Unmet Needs, Factor Consumption, and Healthcare Resource Use Among People with Hemophilia a: Real-World Analysis of the Adelphi Hemophilia Disease Specific ProgrammeTM

Introduction

The standard of care for people living with hemophilia A is life-long prophylaxis treatment with factor VIII replacement therapies (standard half-life [SHL], extended half-life [EHL]), or non-factor therapy (NFT), emicizumab. Despite the improvement in disease management and the availability of new therapies in recent years, bleeds still occur, which impact patients’ physical health and quality of life (QoL).

Aim

This study aimed to understand the unmet needs in patients with moderate or severe hemophilia A receiving prophylactic treatment, by evaluating patient- and physician-reported outcomes and bleeds.

Methods

Data were drawn from the Adelphi Hemophilia Disease Specific Programme™, a real-world cross-sectional survey of hemophilia treating physicians and their patients in the United States, from July 2023 to March 2024. Physicians reported patient demographics, treatment history, FVIII activity levels, annual bleeding rate (ABR), joint problems, therapy use and employment status for their patients. Patients voluntarily reported the impact of hemophilia A on their QoL. Patients included in this study had hemophilia A with no inhibitors (at time of survey), known baseline clotting factor FVIII level, and had received prophylaxis treatment with NFT or prophylactic (plus on-demand) EHL or SHL therapies. ABR is reported only for those who received treatment for >365 days.
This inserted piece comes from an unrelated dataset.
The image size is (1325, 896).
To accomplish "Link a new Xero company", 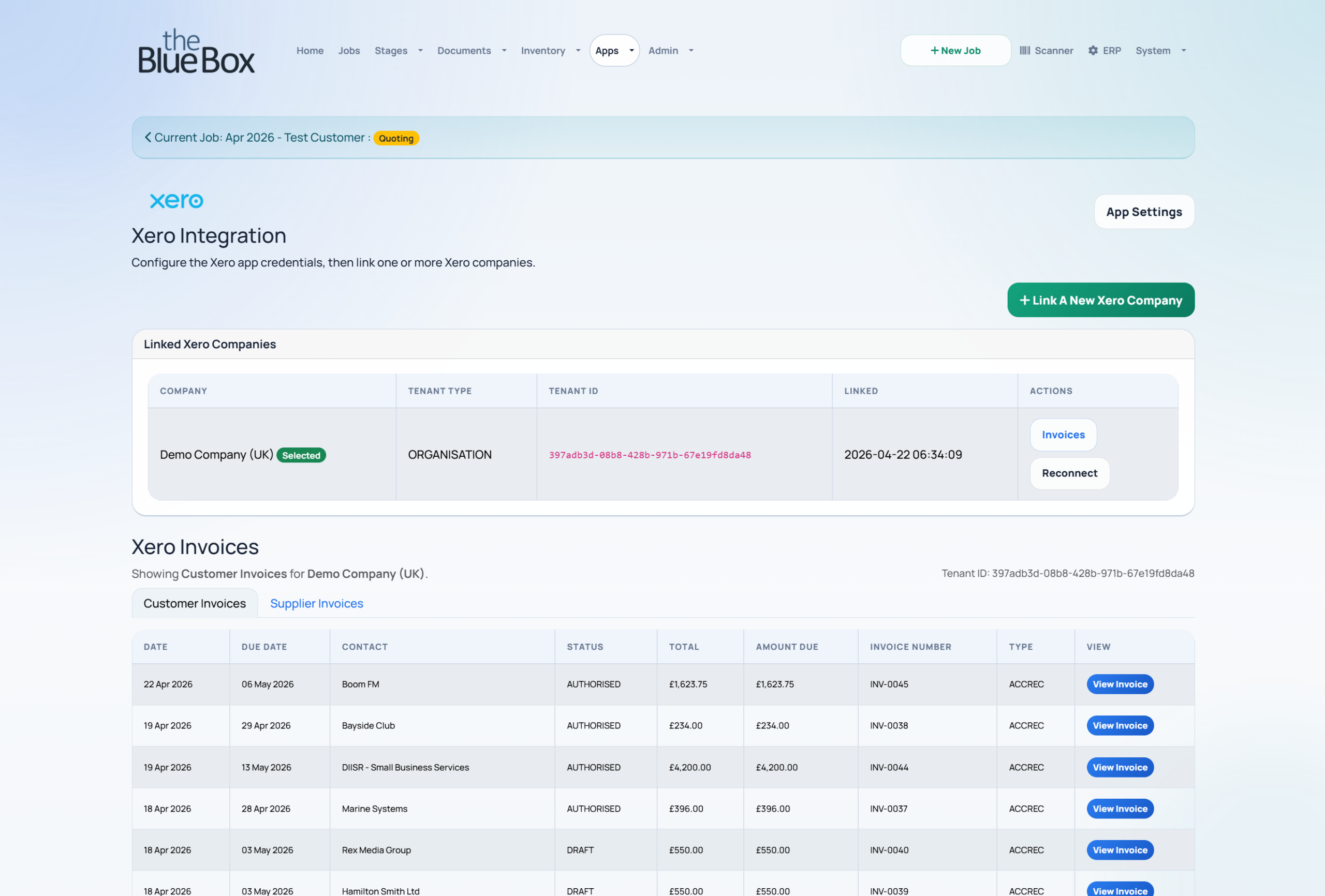I will point(1100,301).
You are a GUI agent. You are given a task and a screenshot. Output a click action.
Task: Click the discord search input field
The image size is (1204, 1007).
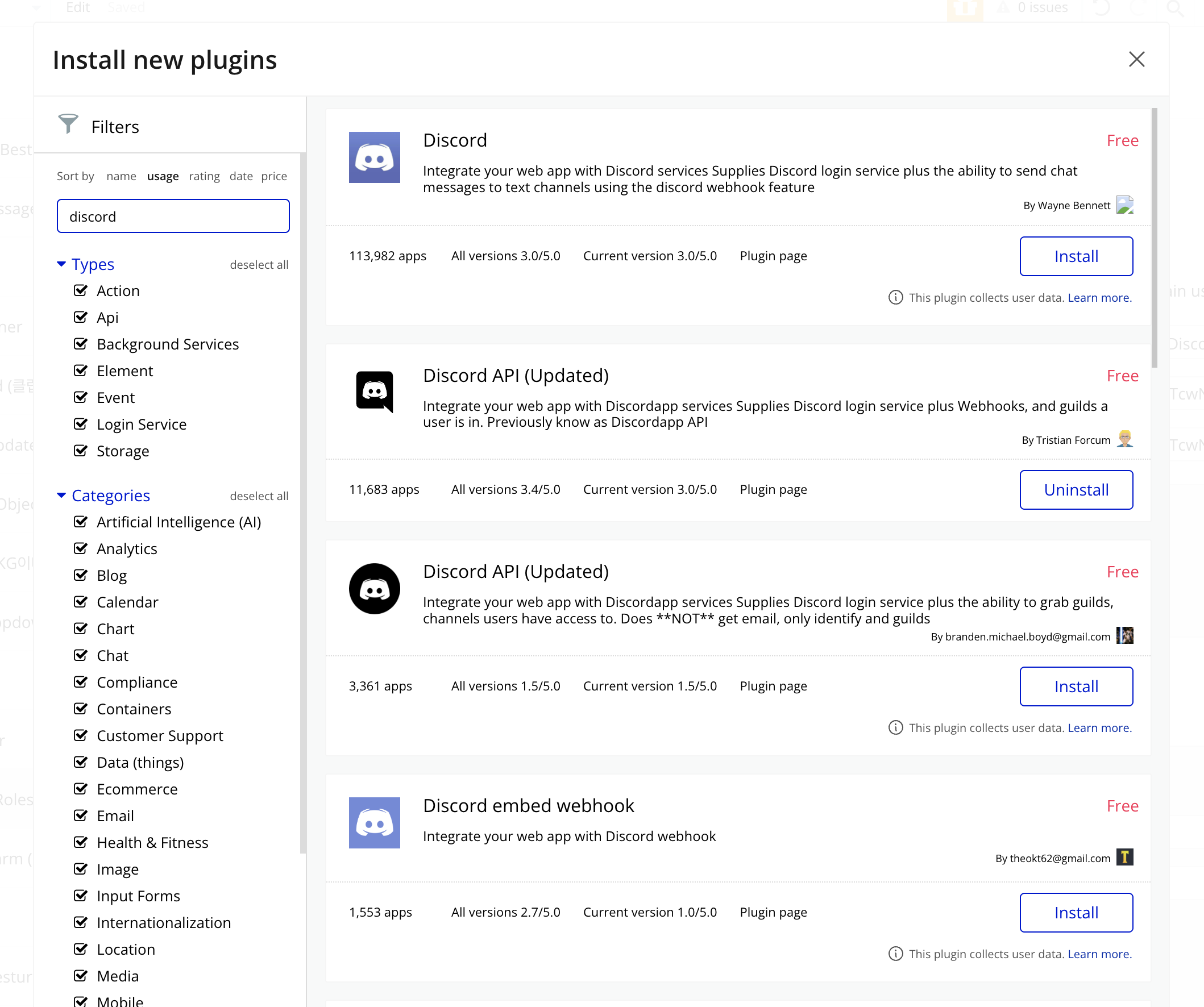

Analyses were descriptive.

Results

Data were collected from 47 physicians for 244 patients (mean age ± standard deviation [SD] 27.4 ± 14.7 years, with 10.7% of patients aged 0–11 years, 7.8% aged 12–17 years and 81.6% aged ≥18 years). At the time of survey, 92 patients had FVIII activity levels of 2.0–5.0%; 90 patients had FVIII levels of 1.0–2.0%; and 62 patients had FVIII levels of <1.0%.

A total of 113 patients received treatment with SHL therapy (n=39 for >365 days), 40 received EHL therapy (n=23 for >365 days) and 67 received NFT (n=29 for >365 days). Physicians reported that, in the 12 months prior to the survey, the mean (95% confidence interval [CI]) ABR for patients (n=91) was 0.80 (95% CI 0.57, 1.03). For patients who received SHL therapy the mean ABR was 0.77 (95% CI 0.45, 1.15), for patients who received EHL therapy the mean ABR was 1.09 (95% CI 0.46, 1.74), and for patients who received NFT the mean ABR was 0.52 (95% 0.22, 0.78). In the 12 months prior to the survey, a total of 39 patients experienced one or more bleeds. Of the patients who received SHL, EHL and NFT, 41.0%, 52.2% and 37.9% experienced one or more bleeds, respectively.

Overall, 25% of patients suffered from joint problems in the 12 months prior to the survey. Physicians reported that 44.3% of all patients utilized therapy to improve their joint health, including physical therapy (26.2%), yoga/pilates (13.9%), or massage (9.4%). Physicians reported that 23.0% of patients used an aid (brace, splints, orthotics, walking stick or crutches) due to joint damage caused by their hemophilia A. Furthermore, physicians also reported that among patients who were not working full time (n=32), 28.1% attributed their inability to work to their hemophilia A.

Corresponding patient-reported data were available for 26 patients. Across all treatment groups, 55.0% (n=11) of patients reported nervousness/anxiety and 40.0% (n=8) of patients reported they fear or worry about their hemophilia A. Eighty percent (n=20) of patients reported that they worry about having breakthrough bleeds. A total of 73.7% (n=14) of patients reported they had difficulty taking part in sports and hobbies due to hemophilia A. Additionally, 84.0% (n=21) of patients reported that they avoid physical activities due to hemophilia A, with 12.0% (n=3) stating that they avoided physical activities often.

Conclusion

Despite receiving regular prophylactic and on-demand treatment, more than one-third of patients with moderate or severe hemophilia A experienced one or more bleeding episodes per year. Both patients and physicians reported that hemophilia A negatively impacted patients’ QoL. One-quarter of physicians reported that patients experienced joint problems, with most patients avoiding physical activity due to hemophilia A. These findings indicate that despite recent advances, an unmet need remains for efficacious treatments that may improve QoL in this population.